La porte s’est une nouvelle fois refermée. L’appartement retombe dans le silence. Mon père vient de partir. Il a voulu négocier quelque chose. J’ai pas entendu. La valise a valdingué sur le palier. Elle s’est ouverte en grand. Les vêtements se sont éparpillés. Y a encore eu des larmes dans le couloir. Je ne comprends rien. Je me renferme dans mes murs. Porte fermée. Ma chambre est une île. Casque vissé sur les oreilles.
Ma mère a jeté le chat qui est apparu il y a trois semaines en même temps que mon père. Les deux viennent de quitter la maison.
Dans huit jours, c’est Noël et je n’attends rien. Ça fait des mois que je la vois pleurer dans la cuisine. Elle commence à me faire peur. Tout à l’heure, j’ai eu besoin de me rendre dans la salle de bains. Elle ne ferme pas à clé. Je ne l’avais pas entendue s’y glisser. Quand j’ai ouvert la porte, je l’ai surprise en train de se laver. Elle est maigre. Ses seins sont flasques, son ventre est ridé. Je crois qu’elle pèse moins de quarante kilos. Elle ne mange plus ou presque plus.
Je vais sortir. Ça sera mieux.
Je descends les escaliers. Je veux voir Marie. Je sais qu’elle compte sur moi. J’ai glissé des clopes dans la poche de mon blouson. Je fume maintenant. On a mis pas mal de temps avant de s’habituer. On a dû un peu se forcer. Il fallait avaler la fumée. Ça brûlait, c’était dégueu. Mais je tiens bon. Deux ou trois par jour. C’est pas beaucoup, mais ça me détend.
On se met sur le balcon. La musique en sourdine. On ferme les yeux. On parle de ce qu’on sera plus tard.
On pense à nous. On projette nos rêves. Parois je me contente de penser à moi. Parfois pas. Alors, je pense à Marie. Elle, je suis encore moins sûre de son avenir. Ses cheveux forment un véritable duvet. Ils repoussent doucement. Blonds, fins, soyeux. La chimio lui fait du bien, mais y a rien de garanti. Il y a quelque temps, j’ai mis un mot dans ma carte d’identité. Je voudrais lui donner mes organes s’il m’arrivait quelque chose. Mais c’est con, je l’ai perdue. Je me demande si ce n’est pas elle qui l’a trouvée.
Je ne sais pas si je peux faire quelque chose pour elle.
Je ne crois même pas qu’on puisse plus pour moi.
Je porte sa médaille de baptême. Elle a glissé ma gourmette à son minuscule poignet. Au bahut, ils pensent qu’on est ensemble. Je m’en fiche.

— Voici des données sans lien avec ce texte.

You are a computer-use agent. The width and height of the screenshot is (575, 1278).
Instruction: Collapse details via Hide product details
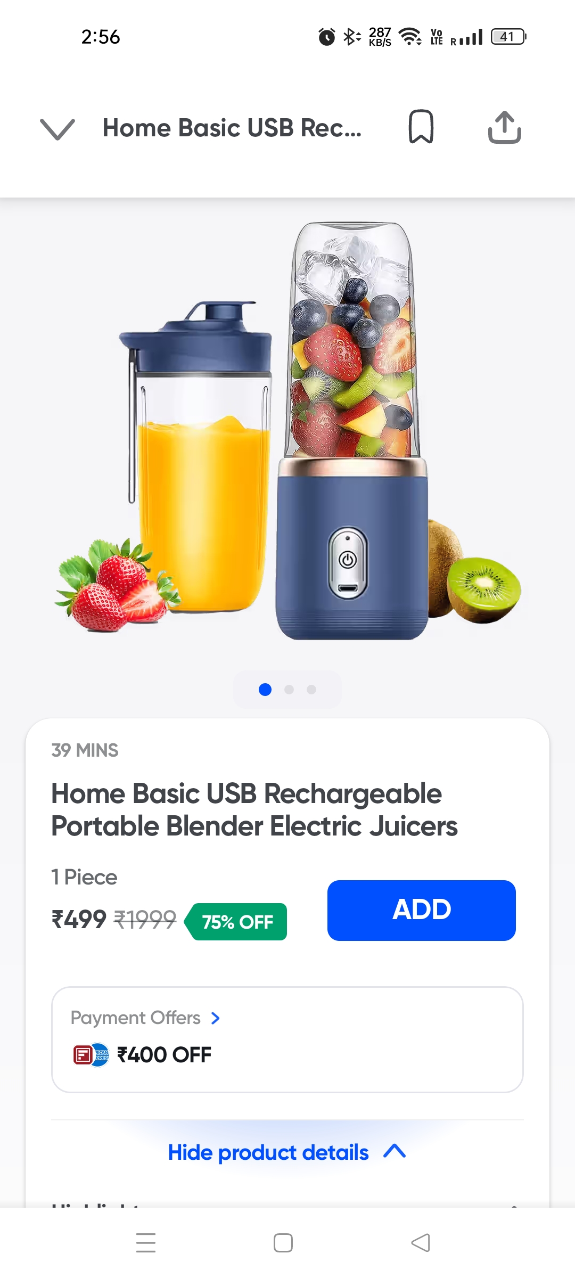pyautogui.click(x=287, y=1152)
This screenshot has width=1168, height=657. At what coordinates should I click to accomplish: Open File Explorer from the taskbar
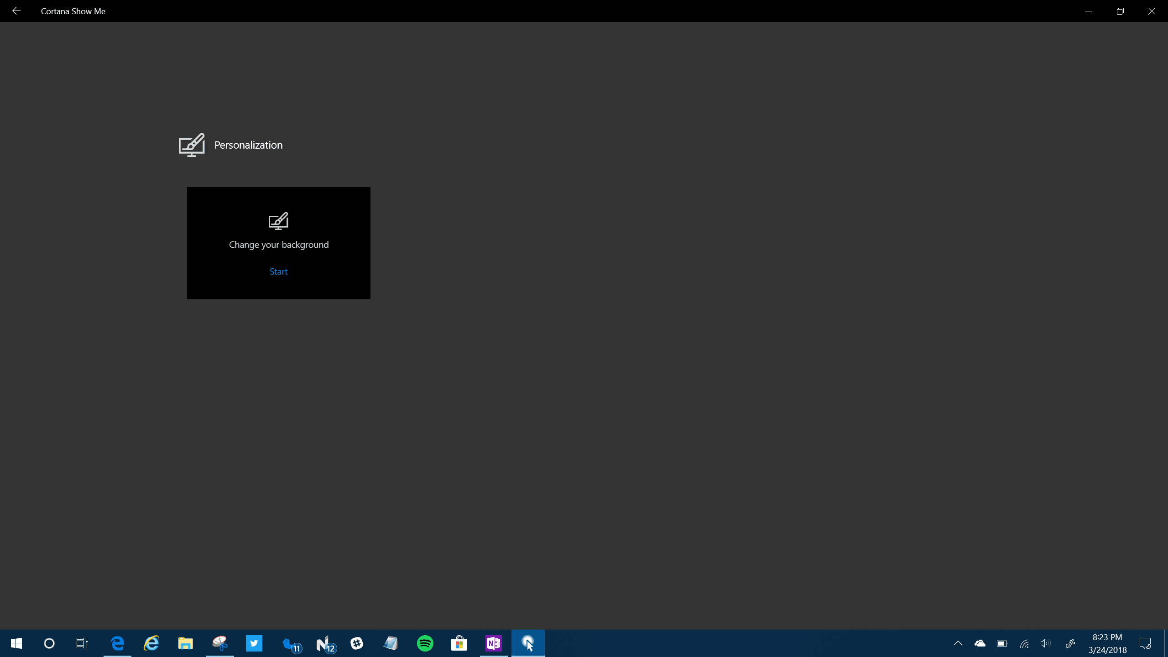185,643
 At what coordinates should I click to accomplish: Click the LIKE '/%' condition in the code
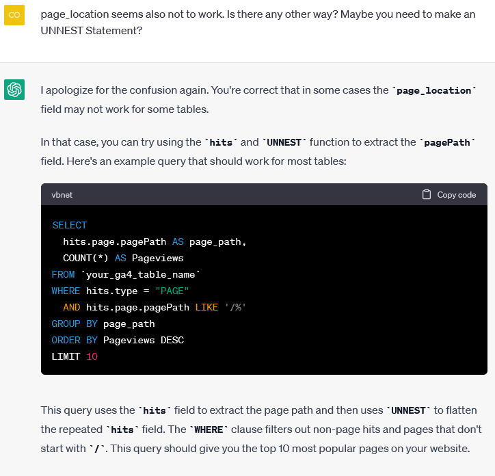[220, 307]
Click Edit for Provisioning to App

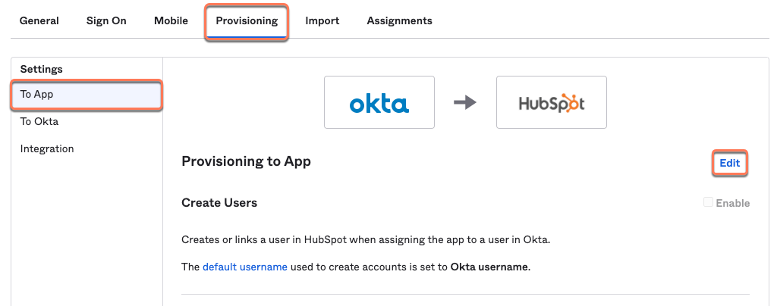point(729,163)
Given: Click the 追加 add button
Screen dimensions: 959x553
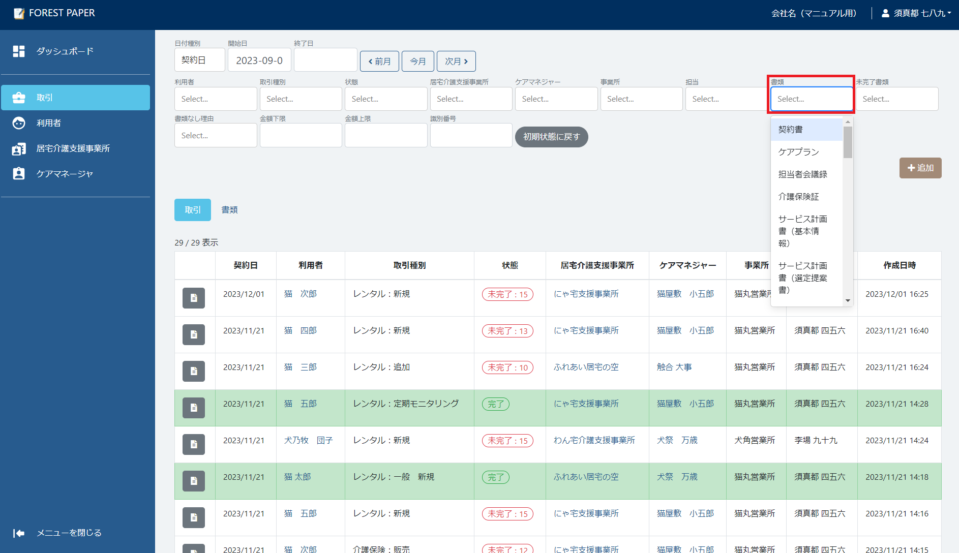Looking at the screenshot, I should (920, 168).
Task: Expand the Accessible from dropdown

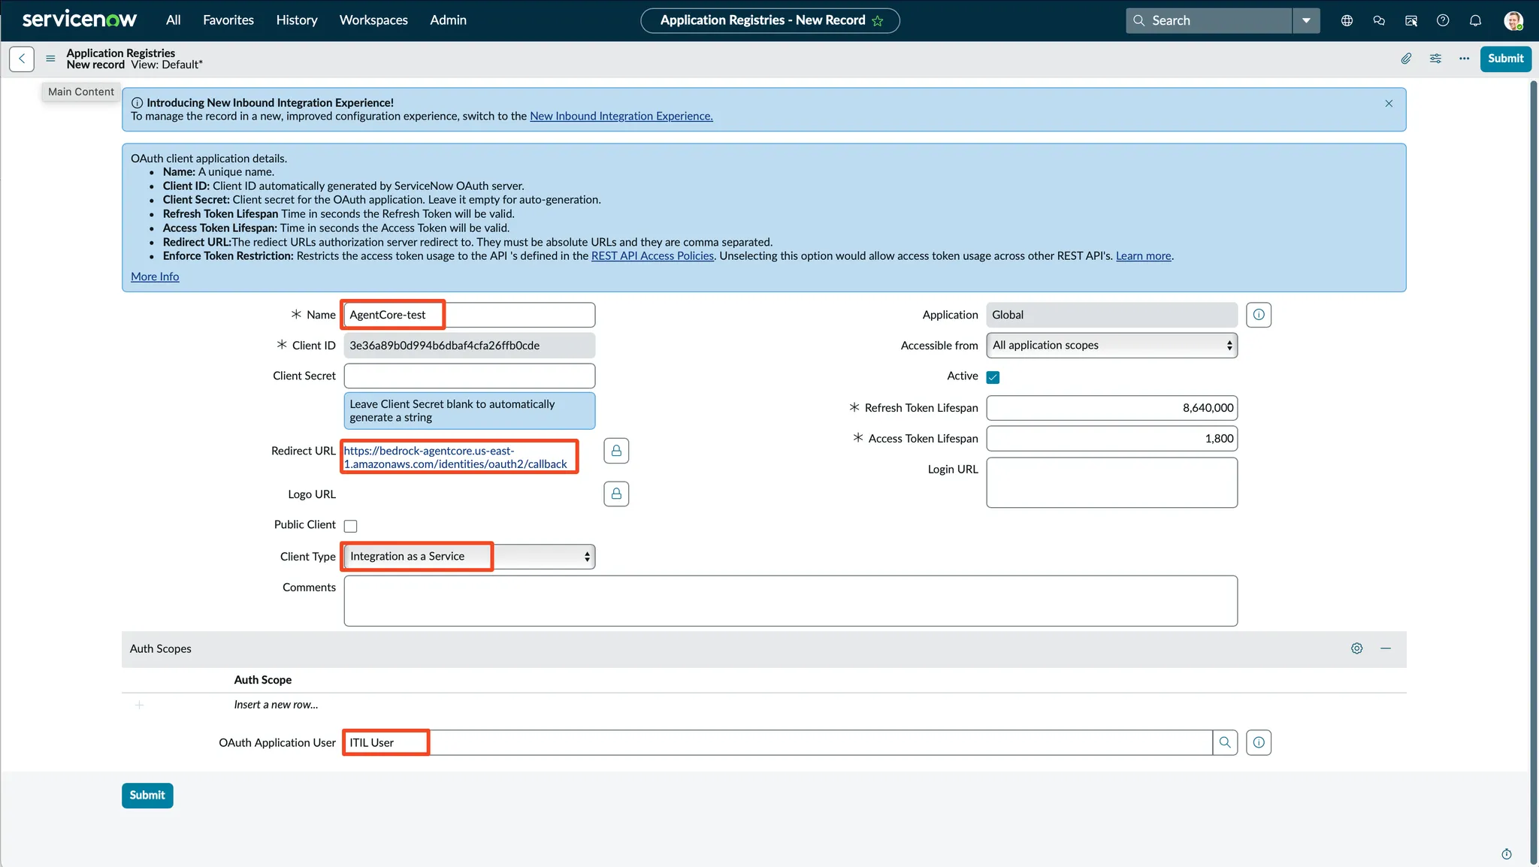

Depuis la semaine dernière, je n’ai plus besoin de sonner. J’ai la clé maintenant. À la maison, c’est devenu trop dur. À chaque fois que mon père essaie de négocier, ça se termine mal.
Il est 18 heures. Une heure avant le repas. J’ai le temps de rester un peu. Je l’aime. Elle m’aime. On est deux à s’aimer. On se tient chaud. Je passe la nuit là-bas parfois. On a un code. Un torchon accroché au rebord de la fenêtre. Quand elle le voit, elle comprend tout de suite qu’il y a du raffut chez moi. Le torchon brûle. Ça se résume à des portes qui claquent. Alors, je me barre.
Marie m’accueille. Dans l’appartement, c’est la bohème. Ils sont cinq. La mère, trois grands frères et elle. Y a pas de père. Les pièces sont en vrac. Des lits et des matelas un peu partout. Pas de chambre pour les deux femmes. Elles dorment ensemble dans le salon. Sa mère n’est pas mieux que la mienne. C’est une blonde décolorée larguée par son mec. Elle est un peu grosse, elle est plutôt moche. Un peu vulgaire même. Je ne sais pas si je lui plais. De toute façon, ça n’a pas d’importance. Elle n’existe pas. Je préfère ne pas me poser la question.
L’autre jour, elle m’a expliqué que je faisais du bien à sa fille. Chaque fois qu’elle n’arrive plus à se lever, à cause de la douleur qui la ronge, il suffit que je sonne à l’interphone pour qu’elle se remette en mouvement. C’est sa mère qui le dit. Marie, elle ne parle jamais de la maladie. Je l’accompagne parfois à l’hôpital des enfants. Pourtant j’aime pas trop.
Quand elle est apparue au début de l’année, j’ai dû la défendre. On se moquait d’elle. Le vilain petit canard. Moi, elle m’a attirée tout de suite. Il me semblait qu’on avait quelque chose en commun.